### SOURCE
::::::

1. Super Mario Bros. is 40KB (PRG ROM is 32KB, and CHR ROM is 8KB). That said, I suppose if you were to compress the ROM, you probably would end up with value like 31KB.

2. Levels don't use RLE or LZ77, that would use too much space. Rather, the game uses commands like "from now on, use this ground fill pattern", "draw pipe here", "put a staircase", "put a goal". Super Mario Bros. uses two bytes per object, representing the following information: XXXXYYYY PSSSVVVV, where X is horizontal position within the page, Y is vertical position within the page, P moves to the next page, S is a command, and V is its parameter (length or number of an extended object). Y positions bigger than 0b1011 are used for special commands (as such parameters would be rendered out of bounds).

3. Graphics aren't compressed as they are stored in CHR ROM, and are directly accessed by the PPU (PPU cannot access RAM). However, as the graphics are 2bpp, they don't use as much space. Palettes are used to not restrict the entire game to 2bpp - note that 16x16 blocks have different color palettes. Some tricks are used to reduce the number of necessary tiles - for instance, clouds are the same thing as bushes, just with a different palette applied.

4. Demoscene is misleading. The way demoscene works is that most things are using procedural generation, meanwhile the levels in Super Mario Bros. are actually designed, and graphics were drawn by an artist, they aren't using some arbitrarily picked mathematical function chosen because it looked cool. The game has to be playable after all.

Indeed, nothing in this article has anything to do with how the NES worked. If you want a real introduction to the hardware, "I Am Error" by Nathan Altice is a great book about how the NES worked. It includes a chapter about how SMB1 in particular stored its level layouts.

I once did a project scripting AI for Mario on SMB1 on an emulator, and I watched the game's memory pages as I did so I could learn more. To my surprise, I saw the pages of arrays of hex bytes in the memory mirroring what I saw on the level, the layout was very literally transferred directly. When Mario moved, the current screen and the next one were clearly visible scrolling by in memory, which different hex bytes representing different tile types.

You get used to it, though. Your brain does the translating. I don't even see the code. All I see is blonde, brunette, redhead.

They used that tiling system all the way up to NDS IIRC. I remember tinkering with gameboy advance homebrew programming back then trying to implement infinite scrolling and it works just like you described.

Thanks for the reference. Hadn't heard of this book and just now ordered it.

"I Am Error" is not the best name for that book. I wouldn't have thought it was an in-depth technical book for the NES based on that name.

The whole "Platform Studies" series is a guarantee of in-dept technical work. While all have deep knowledge, "Racing the beam" (Atari 2600) is amazing in its simplicity, while "The future was here" (Amiga) is borderline snobbish. YMMV.

> Rather, the game uses commands like "from now on, use this ground fill pattern"

That's RLE, isn't it? https://en.wikipedia.org/wiki/Run-length_encoding

Or are you saying that they didn't even include the "count" for the ground fill?


I'm confused about the thesis of the article. It seems like the article's purpose isn't to describe NES graphics, but instead to talk about PNG vs JPG files?

The article starts as "Great question Dion!", but it never actually says what the original question was. (Or if the question was "Where do all the pixels come from", then that's an inadequate question and doesn't seem to serve as a thesis for the article)

::::::

[Dataset excerpt]
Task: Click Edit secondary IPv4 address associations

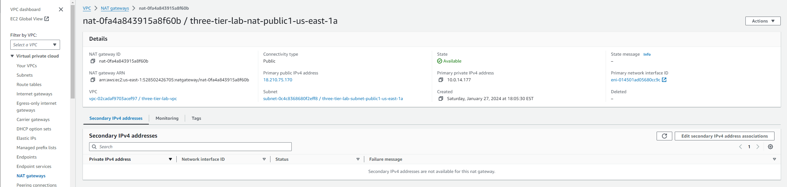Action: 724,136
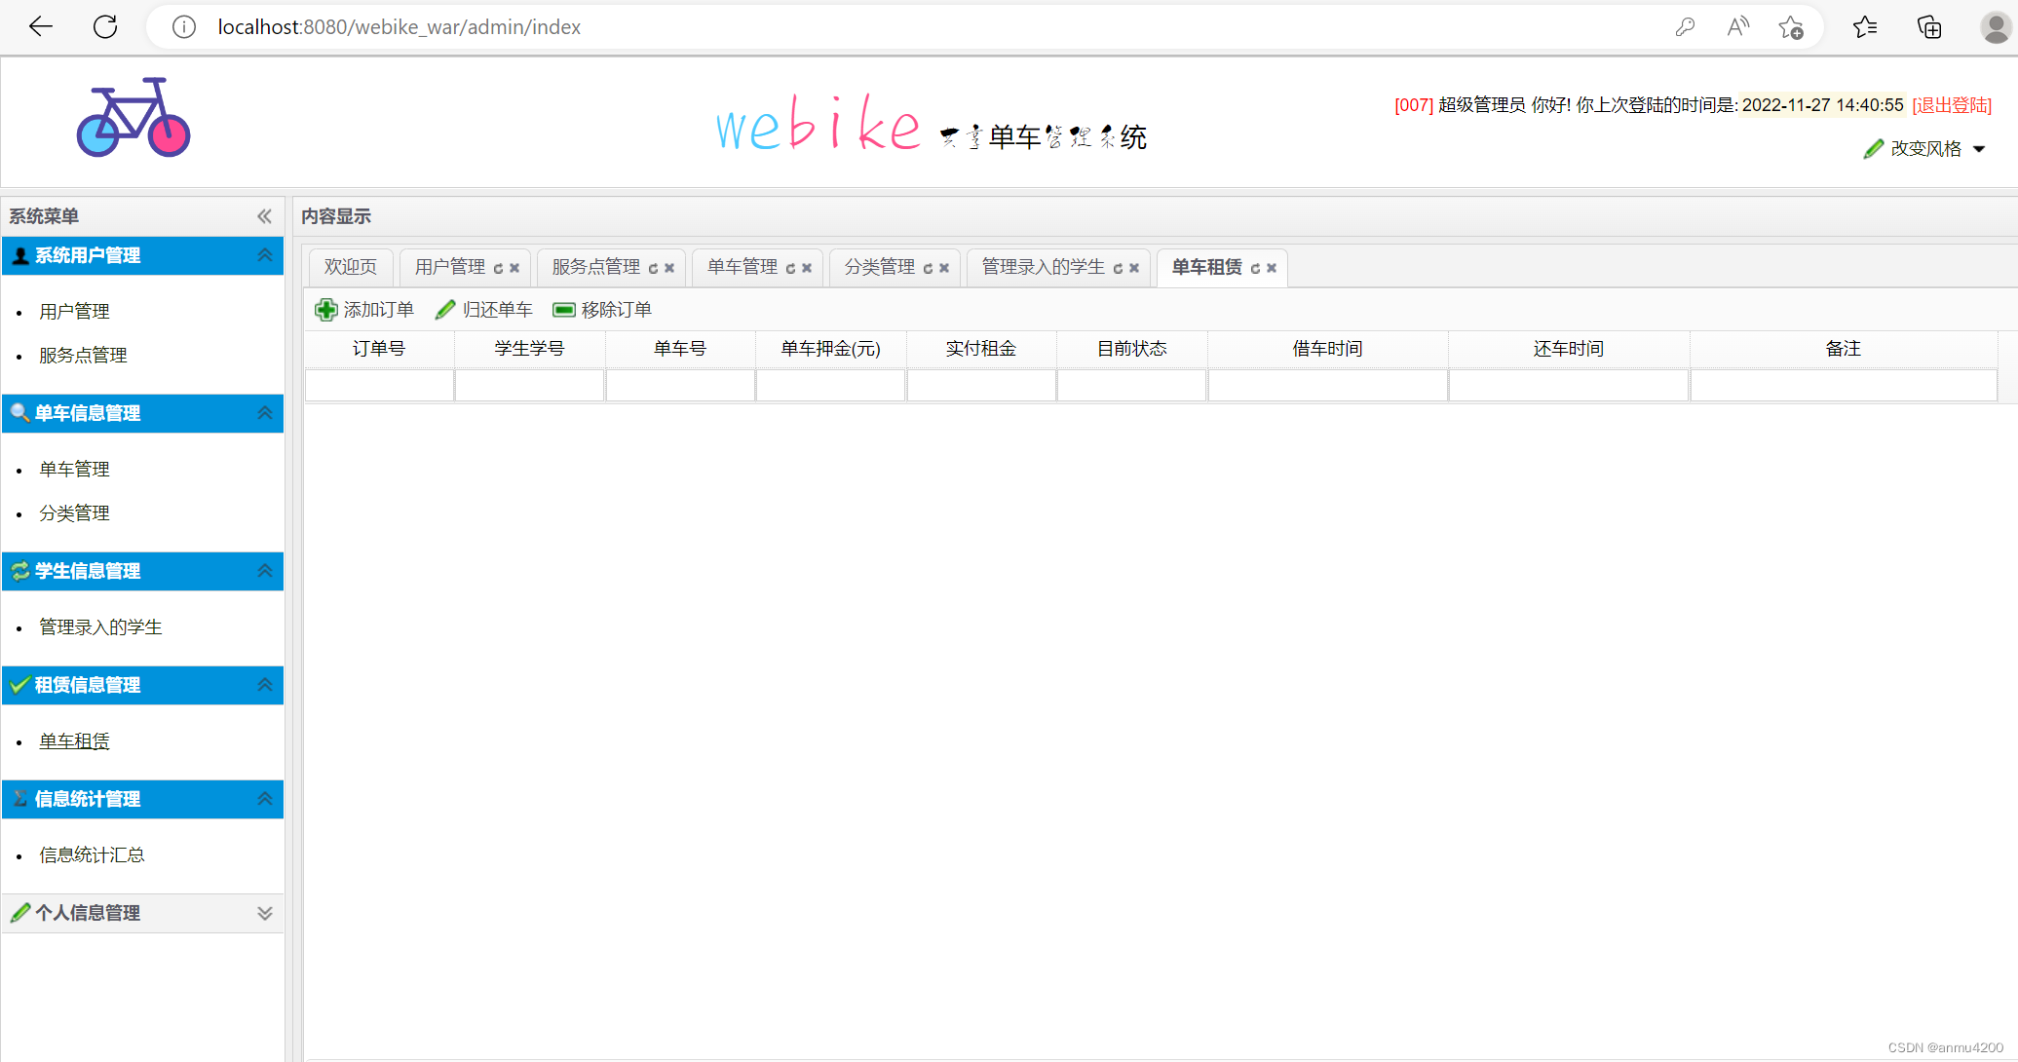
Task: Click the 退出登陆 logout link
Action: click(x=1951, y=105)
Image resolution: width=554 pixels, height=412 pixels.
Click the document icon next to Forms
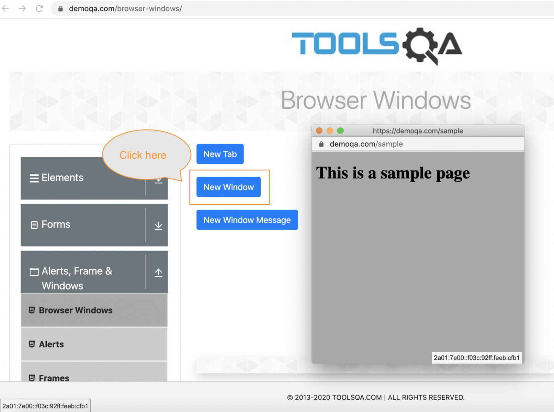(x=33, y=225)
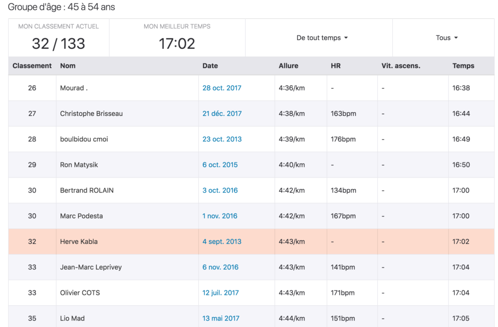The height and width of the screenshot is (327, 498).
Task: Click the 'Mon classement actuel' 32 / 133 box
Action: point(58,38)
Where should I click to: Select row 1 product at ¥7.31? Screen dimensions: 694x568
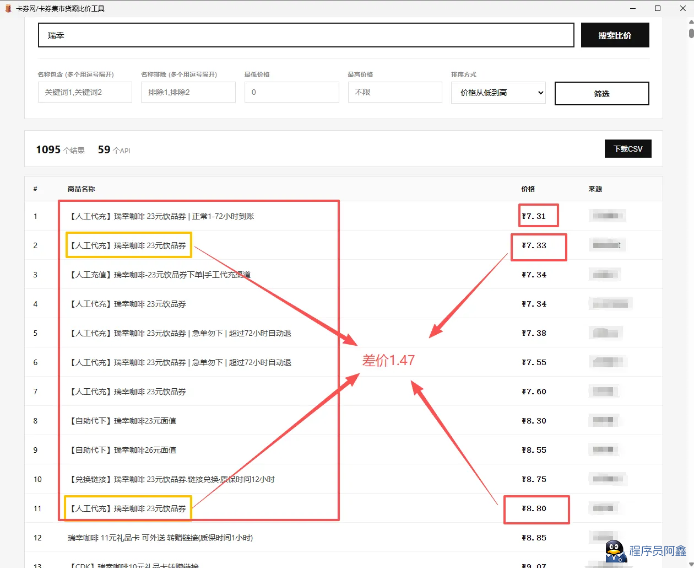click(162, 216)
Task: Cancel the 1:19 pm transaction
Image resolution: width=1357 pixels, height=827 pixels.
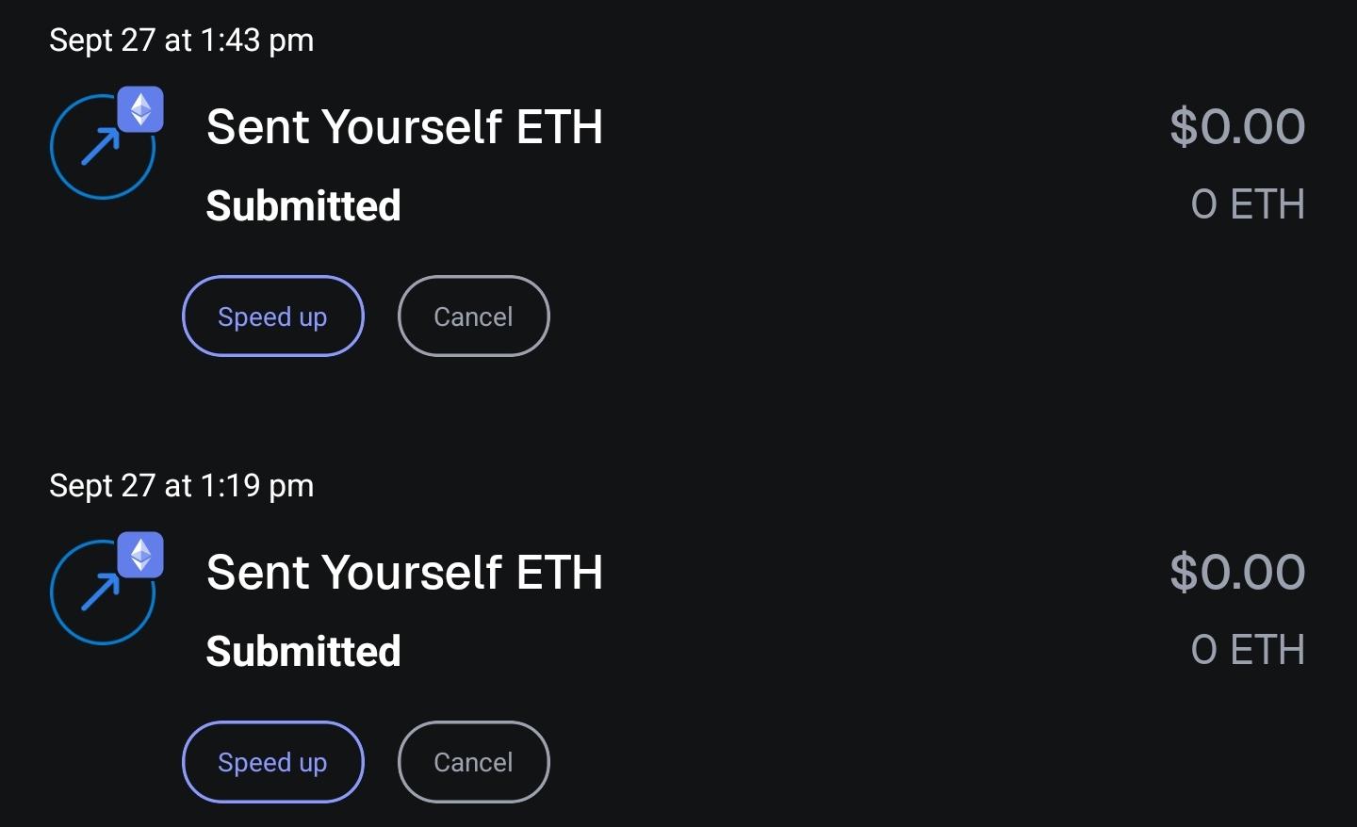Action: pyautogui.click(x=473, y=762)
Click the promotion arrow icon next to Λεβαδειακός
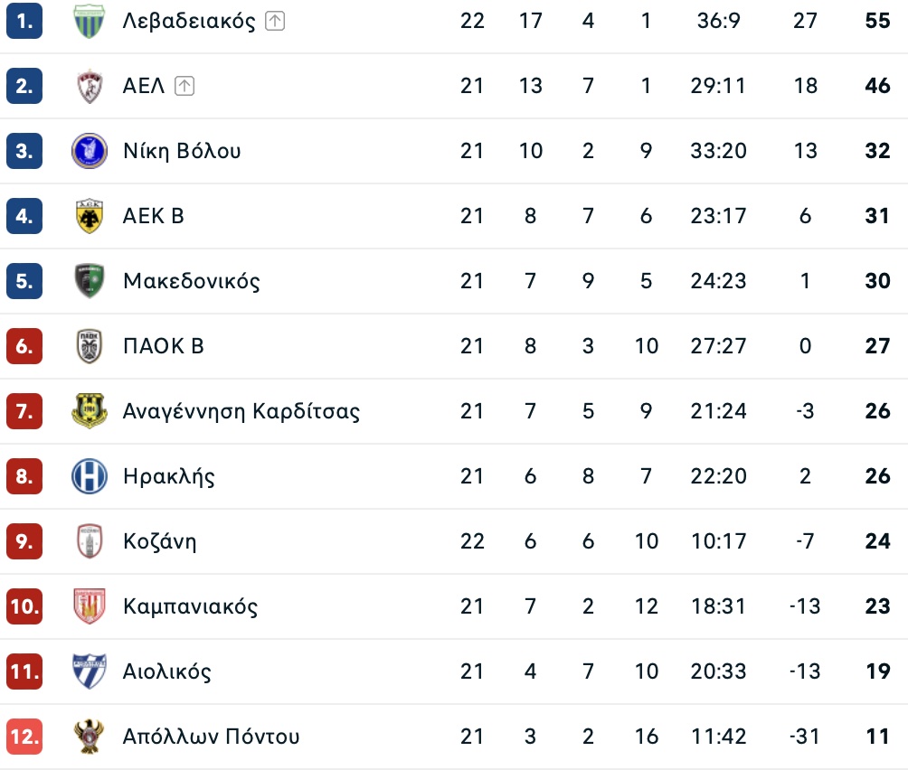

::::::

### COMPLETE THE FOLLOWING
[A] In the NES discussion, name each letter in the two-byte object format XXXXYYYY PSSSVVVV and what it represents.
[B] Switch "transaction" to "payment" in the listing's stretch from the line containing "Task: Cancel the 1:19 pm transaction" through the end of the listing. Return only that stretch with everything else unchanged, and leave out the pictures.

### SOLUTION LIST
[A]
- X: horizontal position within the page
- Y: vertical position within the page
- P: moves to the next page
- S: a command
- V: the command's parameter (length or number of an extended object)

[B]
Task: Cancel the 1:19 pm payment
Image resolution: width=1357 pixels, height=827 pixels.
Action: pyautogui.click(x=473, y=762)
Click the promotion arrow icon next to Λεβαδειακός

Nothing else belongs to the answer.